Juan Ignacio Arrieta Ochoa de Chinchetru (born 10 April 1951) is a Spanish prelate of the Catholic Church who has been secretary of the Pontifical Council for Legislative Texts since 15 February 2007. A bishop since 2008, he has held several other appointments in the Roman Curia.

Biography 
Juan Ignacio Arrieta Ochoa de Chinchetru was born in Vitoria, Spain, on 10 April 1951. He was ordained to the priesthood for the Prelature of the Holy Cross (Opus Dei) on 23 August 1977. He received doctorates in canon law and jurisprudence and served as professor of canon law, first at the University of Navarra (Spain) and then in Rome and Venice.
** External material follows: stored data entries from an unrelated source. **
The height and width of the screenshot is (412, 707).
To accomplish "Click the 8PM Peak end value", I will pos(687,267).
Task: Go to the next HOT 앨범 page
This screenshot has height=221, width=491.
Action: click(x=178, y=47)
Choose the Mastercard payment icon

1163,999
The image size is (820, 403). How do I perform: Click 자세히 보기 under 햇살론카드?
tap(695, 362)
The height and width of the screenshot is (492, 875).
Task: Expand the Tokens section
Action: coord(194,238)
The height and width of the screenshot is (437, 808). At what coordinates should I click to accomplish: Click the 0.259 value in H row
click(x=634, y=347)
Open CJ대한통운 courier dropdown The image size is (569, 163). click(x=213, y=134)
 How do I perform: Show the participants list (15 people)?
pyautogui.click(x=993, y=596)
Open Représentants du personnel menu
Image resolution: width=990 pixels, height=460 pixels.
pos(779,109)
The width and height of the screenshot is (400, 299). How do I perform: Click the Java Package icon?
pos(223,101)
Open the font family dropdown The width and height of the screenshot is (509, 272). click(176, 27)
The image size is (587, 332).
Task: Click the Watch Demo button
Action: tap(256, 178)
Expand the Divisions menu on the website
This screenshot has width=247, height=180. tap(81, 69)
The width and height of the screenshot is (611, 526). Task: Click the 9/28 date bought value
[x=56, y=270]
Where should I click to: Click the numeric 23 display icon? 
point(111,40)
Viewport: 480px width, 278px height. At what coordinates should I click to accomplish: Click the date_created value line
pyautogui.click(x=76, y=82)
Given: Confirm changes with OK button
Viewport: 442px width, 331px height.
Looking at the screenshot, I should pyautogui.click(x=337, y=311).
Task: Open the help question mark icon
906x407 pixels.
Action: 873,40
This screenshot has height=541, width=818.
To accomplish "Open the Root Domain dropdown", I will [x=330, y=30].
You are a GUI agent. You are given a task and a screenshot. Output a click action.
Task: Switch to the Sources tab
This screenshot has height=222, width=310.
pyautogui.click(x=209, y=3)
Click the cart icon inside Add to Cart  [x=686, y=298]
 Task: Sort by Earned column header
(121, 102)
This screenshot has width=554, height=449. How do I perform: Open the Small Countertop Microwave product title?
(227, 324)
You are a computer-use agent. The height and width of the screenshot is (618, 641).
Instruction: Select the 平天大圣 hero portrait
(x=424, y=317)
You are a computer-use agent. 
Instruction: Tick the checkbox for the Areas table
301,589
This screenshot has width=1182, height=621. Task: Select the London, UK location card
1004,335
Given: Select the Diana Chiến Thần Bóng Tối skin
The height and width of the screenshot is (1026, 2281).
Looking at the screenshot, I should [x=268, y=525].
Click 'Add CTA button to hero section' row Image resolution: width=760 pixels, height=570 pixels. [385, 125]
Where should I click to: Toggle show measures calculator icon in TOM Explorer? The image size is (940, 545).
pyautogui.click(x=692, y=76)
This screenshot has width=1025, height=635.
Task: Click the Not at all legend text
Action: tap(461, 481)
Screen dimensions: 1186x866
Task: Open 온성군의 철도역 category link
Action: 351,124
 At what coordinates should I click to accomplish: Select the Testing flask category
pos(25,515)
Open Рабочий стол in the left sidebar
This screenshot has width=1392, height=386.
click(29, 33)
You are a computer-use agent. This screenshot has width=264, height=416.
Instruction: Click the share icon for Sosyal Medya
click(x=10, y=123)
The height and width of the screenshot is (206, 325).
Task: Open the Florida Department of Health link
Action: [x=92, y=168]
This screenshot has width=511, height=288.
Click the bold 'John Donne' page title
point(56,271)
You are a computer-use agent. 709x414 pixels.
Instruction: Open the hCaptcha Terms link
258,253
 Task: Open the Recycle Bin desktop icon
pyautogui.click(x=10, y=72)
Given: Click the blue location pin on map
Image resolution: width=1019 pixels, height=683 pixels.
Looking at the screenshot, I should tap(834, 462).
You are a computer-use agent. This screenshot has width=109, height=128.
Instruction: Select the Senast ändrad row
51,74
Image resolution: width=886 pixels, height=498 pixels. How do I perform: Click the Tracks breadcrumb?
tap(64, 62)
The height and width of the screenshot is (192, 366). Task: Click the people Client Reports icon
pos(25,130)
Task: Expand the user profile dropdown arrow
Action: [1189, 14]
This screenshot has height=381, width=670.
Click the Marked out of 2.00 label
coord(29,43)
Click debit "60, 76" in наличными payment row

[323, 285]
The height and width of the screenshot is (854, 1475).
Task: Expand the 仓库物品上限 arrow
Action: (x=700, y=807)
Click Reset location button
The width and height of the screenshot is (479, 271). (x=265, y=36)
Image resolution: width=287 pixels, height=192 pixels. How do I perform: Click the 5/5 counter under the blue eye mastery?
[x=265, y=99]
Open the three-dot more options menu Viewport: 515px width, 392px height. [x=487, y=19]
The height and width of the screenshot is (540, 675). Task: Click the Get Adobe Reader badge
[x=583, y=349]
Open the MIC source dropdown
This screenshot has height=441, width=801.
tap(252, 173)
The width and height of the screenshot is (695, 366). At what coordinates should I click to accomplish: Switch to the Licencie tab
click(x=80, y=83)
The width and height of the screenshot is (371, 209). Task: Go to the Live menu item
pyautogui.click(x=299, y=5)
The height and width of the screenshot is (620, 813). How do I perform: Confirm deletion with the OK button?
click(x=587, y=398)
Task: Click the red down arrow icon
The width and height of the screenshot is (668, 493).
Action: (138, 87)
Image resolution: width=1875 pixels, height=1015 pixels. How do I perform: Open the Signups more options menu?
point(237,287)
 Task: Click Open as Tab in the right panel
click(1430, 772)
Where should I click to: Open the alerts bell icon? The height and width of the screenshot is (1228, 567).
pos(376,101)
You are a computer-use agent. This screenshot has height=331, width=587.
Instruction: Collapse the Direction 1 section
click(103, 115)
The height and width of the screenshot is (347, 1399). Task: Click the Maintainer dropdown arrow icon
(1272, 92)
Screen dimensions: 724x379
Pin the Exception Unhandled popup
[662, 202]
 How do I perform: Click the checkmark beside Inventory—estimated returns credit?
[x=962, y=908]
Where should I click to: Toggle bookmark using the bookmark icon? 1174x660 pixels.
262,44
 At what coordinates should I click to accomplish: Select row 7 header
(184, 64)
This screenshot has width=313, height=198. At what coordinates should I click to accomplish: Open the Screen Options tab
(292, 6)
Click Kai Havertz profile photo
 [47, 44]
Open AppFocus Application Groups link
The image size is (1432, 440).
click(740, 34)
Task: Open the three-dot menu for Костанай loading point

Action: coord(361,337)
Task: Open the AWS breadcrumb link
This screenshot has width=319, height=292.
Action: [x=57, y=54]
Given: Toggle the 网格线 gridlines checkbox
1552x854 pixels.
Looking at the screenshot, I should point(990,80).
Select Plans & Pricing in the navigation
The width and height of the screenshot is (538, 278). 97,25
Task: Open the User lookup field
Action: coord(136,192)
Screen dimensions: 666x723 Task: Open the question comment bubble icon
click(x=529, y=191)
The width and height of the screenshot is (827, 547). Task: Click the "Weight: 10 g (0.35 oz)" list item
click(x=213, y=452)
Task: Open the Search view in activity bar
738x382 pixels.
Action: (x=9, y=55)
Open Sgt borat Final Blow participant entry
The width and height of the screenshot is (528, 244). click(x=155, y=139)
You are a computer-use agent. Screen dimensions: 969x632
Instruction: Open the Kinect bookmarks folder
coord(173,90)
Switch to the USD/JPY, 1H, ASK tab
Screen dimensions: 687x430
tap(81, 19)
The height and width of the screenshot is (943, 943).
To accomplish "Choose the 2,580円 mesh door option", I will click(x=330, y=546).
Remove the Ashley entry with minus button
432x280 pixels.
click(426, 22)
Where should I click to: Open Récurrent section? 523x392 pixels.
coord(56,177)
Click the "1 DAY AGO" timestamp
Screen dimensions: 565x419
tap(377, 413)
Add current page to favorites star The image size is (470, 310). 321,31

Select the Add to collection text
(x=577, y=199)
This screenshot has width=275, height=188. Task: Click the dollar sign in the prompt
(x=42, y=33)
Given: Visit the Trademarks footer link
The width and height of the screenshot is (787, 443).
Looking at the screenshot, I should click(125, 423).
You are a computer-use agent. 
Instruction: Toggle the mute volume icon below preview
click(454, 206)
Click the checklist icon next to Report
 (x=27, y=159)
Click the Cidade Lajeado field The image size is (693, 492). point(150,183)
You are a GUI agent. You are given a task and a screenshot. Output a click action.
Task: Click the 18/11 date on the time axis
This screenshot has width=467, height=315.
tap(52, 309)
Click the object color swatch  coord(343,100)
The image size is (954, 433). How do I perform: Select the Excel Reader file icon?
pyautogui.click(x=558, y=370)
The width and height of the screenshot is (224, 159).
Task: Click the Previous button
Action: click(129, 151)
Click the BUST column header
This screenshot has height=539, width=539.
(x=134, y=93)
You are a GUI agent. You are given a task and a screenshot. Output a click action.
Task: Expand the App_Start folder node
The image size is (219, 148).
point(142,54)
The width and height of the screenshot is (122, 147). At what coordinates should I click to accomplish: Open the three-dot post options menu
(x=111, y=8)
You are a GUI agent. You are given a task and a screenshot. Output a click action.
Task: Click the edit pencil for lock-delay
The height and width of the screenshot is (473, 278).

Arrieta was Dean of the Faculty of Canon Law at the Pontifical University of the Holy Cross from its creation in 1984 until 1993, and again from 1995 to 1999. He founded and until 2002 directed the journal Ius Ecclesiae. In 2003 he became Dean of the Institute of Canon Law of Saint Pius X, Venice. In the Roman Curia he held the positions of canon prelate of the Apostolic Penitentiary, legal secretary of the Supreme Tribunal of the Apostolic Signatura, and judge of the Ecclesiastical Tribunal of the State of Vatican City. He served as a consultor to the Congregation for the Clergy, the Pontifical Council for the Family, and the Pontifical Council for Legislative Texts.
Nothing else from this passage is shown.